Exercise input:

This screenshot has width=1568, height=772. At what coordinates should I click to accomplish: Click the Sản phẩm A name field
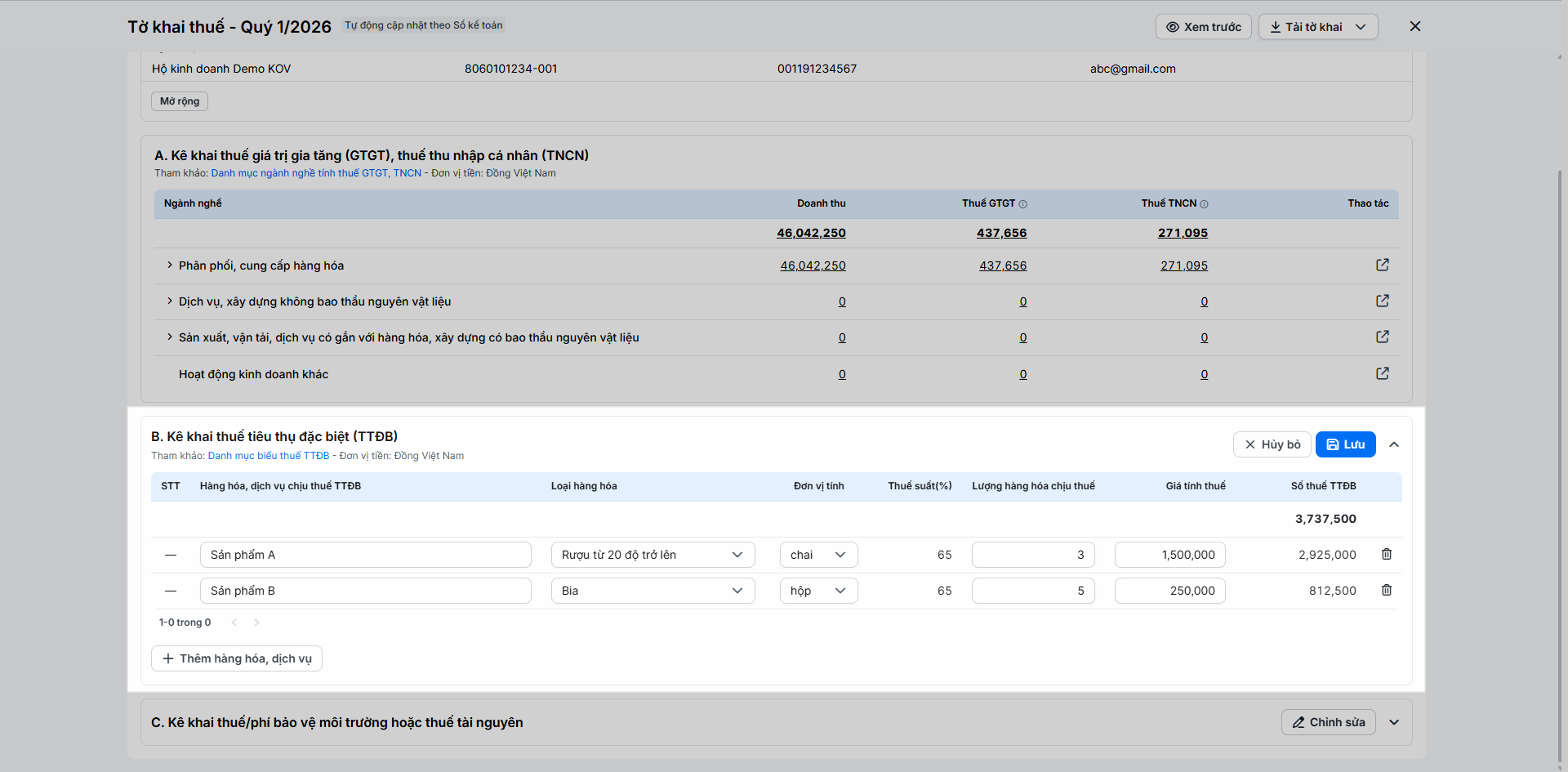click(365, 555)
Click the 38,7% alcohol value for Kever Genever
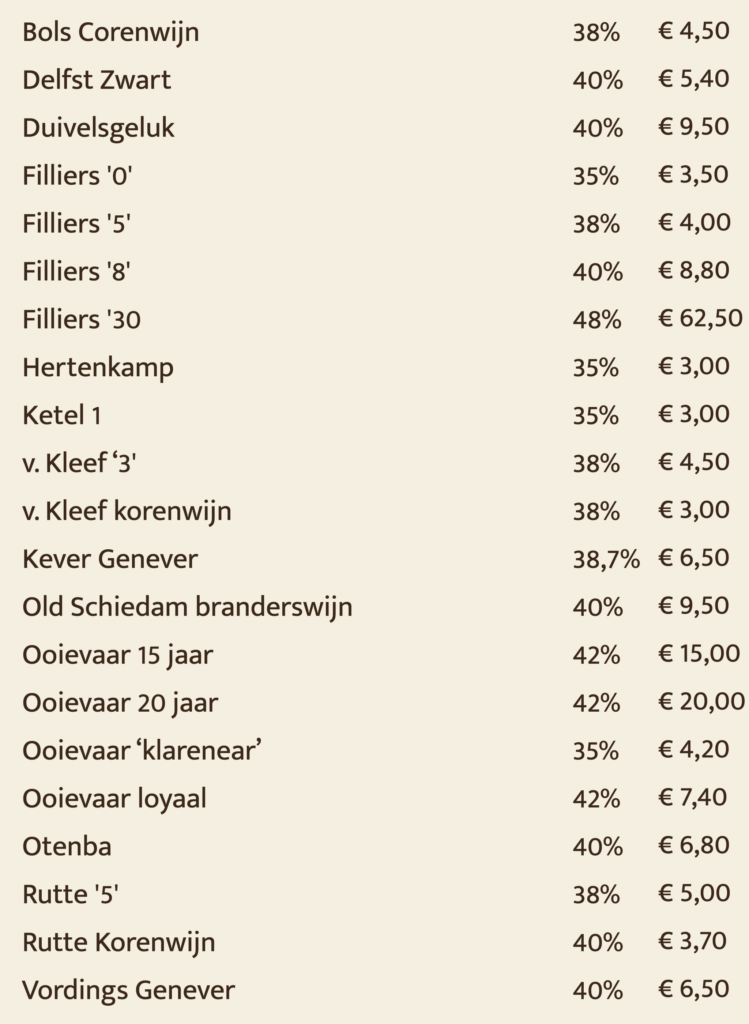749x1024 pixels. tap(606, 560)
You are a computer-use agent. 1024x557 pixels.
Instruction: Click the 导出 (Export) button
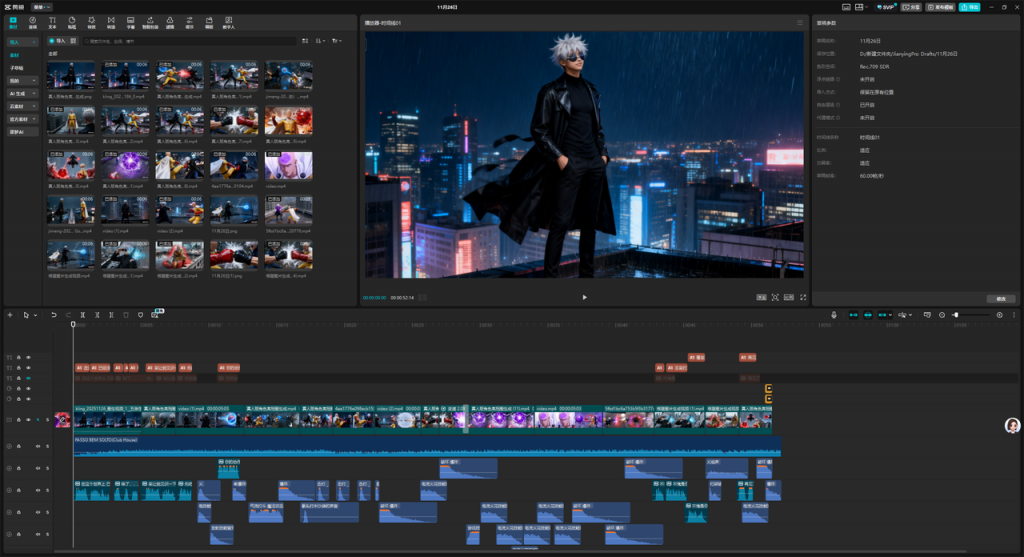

==

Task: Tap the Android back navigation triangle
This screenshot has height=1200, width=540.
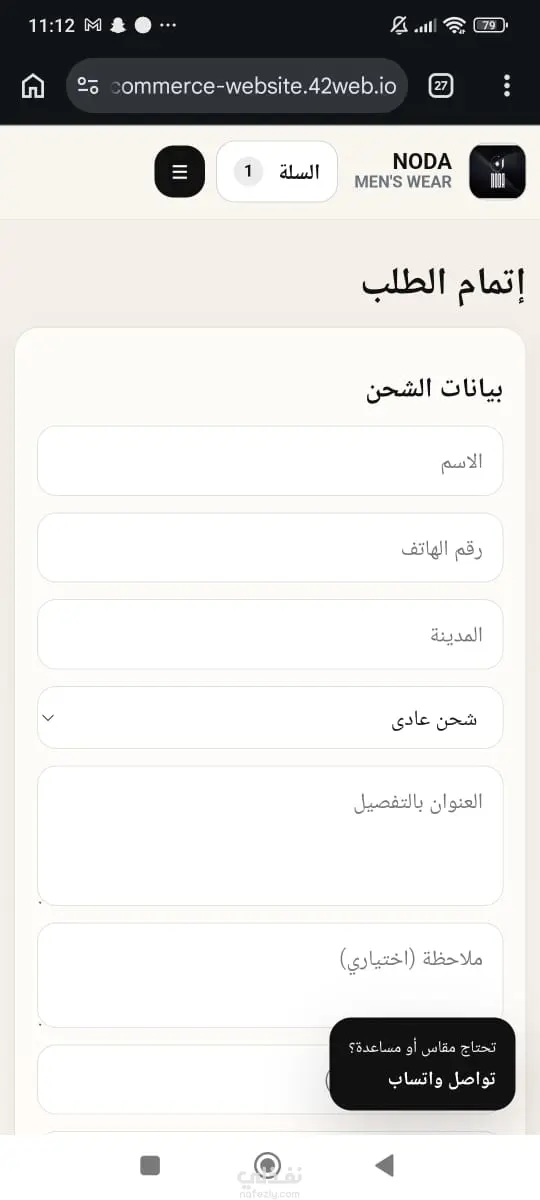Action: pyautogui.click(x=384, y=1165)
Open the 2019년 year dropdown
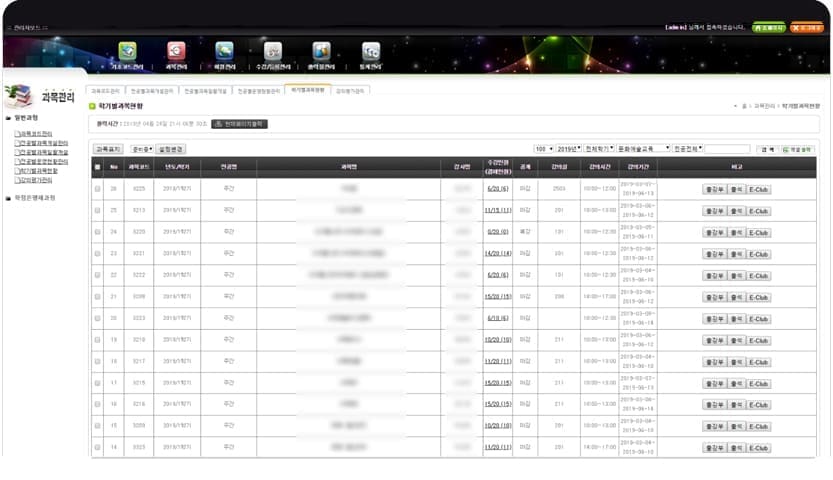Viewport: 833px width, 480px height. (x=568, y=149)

==

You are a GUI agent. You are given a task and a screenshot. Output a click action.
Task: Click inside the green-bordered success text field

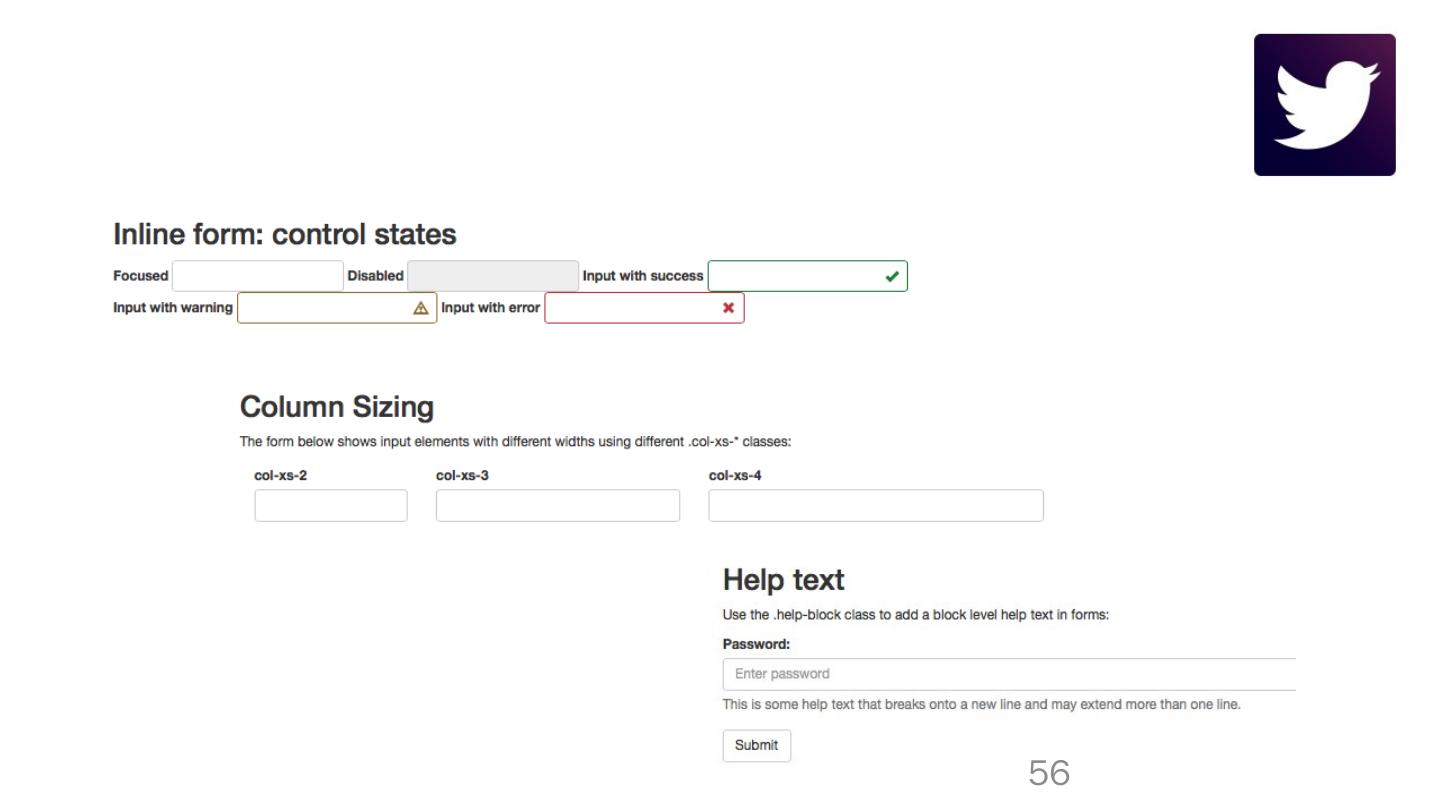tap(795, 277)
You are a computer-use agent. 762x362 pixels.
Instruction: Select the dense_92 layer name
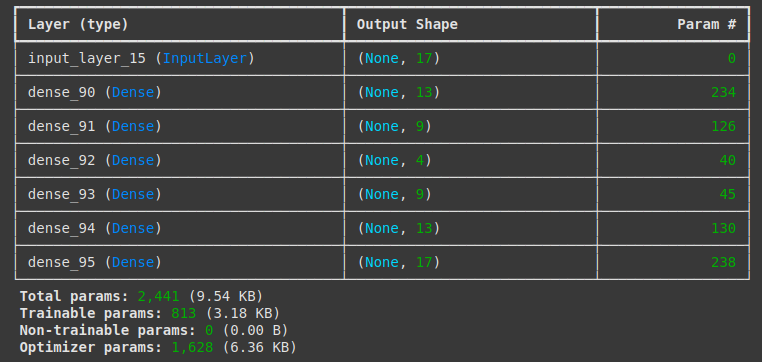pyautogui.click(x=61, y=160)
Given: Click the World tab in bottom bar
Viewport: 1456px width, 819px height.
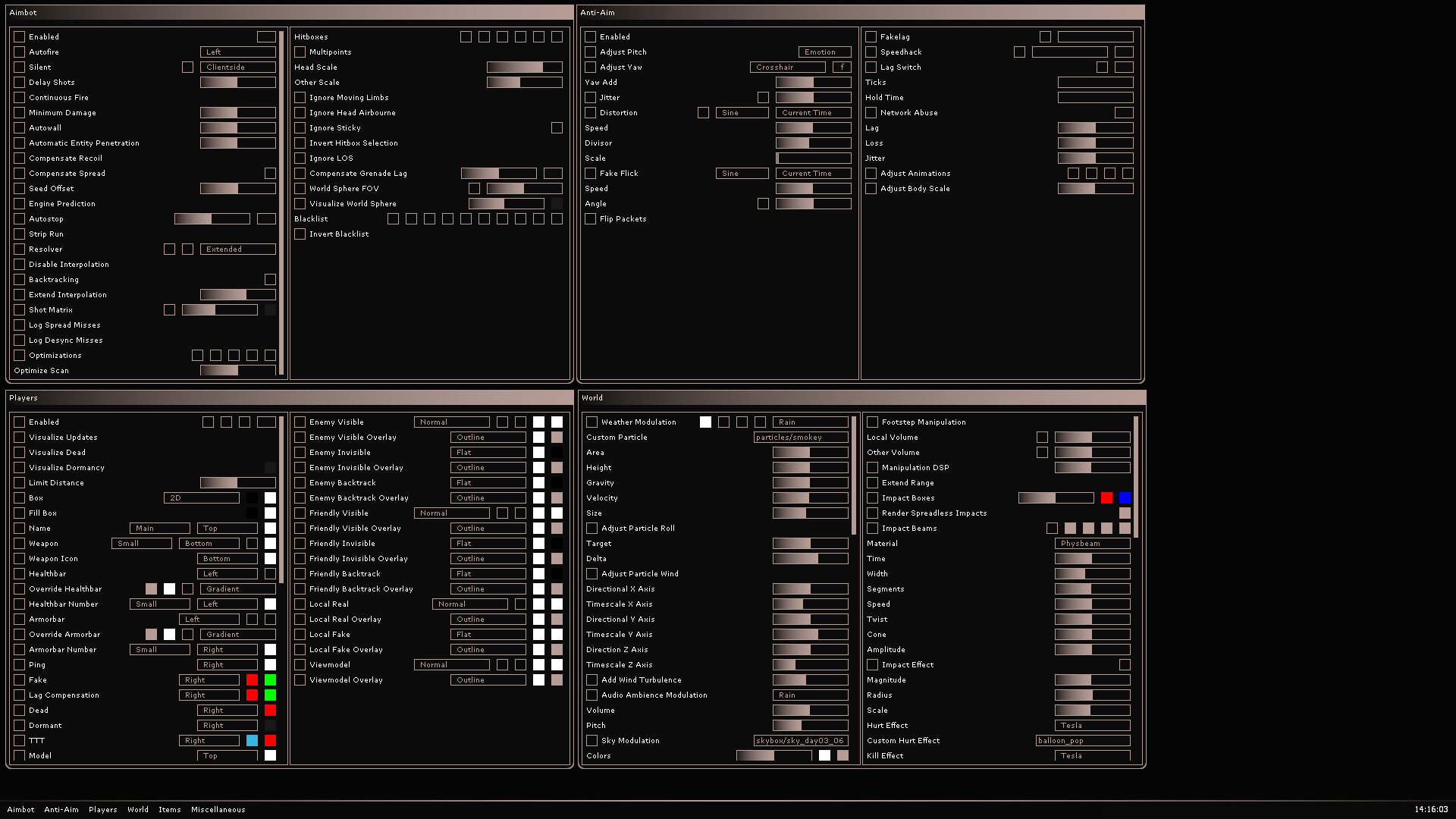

Directions: Rewrite the entries from the line containing "This screenshot has width=1568, height=772." through the line containing "Instruction: Click the 导出 (Export) button", replacing "alcohol value" with "alcohol percentage" and keeping everything else the same. Leave the pictures out of your answer.

Solution for this task:
This screenshot has width=1568, height=772. At what coordinates should I click to accomplish: Click the Sản phẩm A name field
click(365, 555)
Click the 38,7% alcohol percentage for Kever Genever
749x1024 pixels. tap(606, 560)
You are a computer-use agent. 1024x557 pixels.
Instruction: Click the 导出 (Export) button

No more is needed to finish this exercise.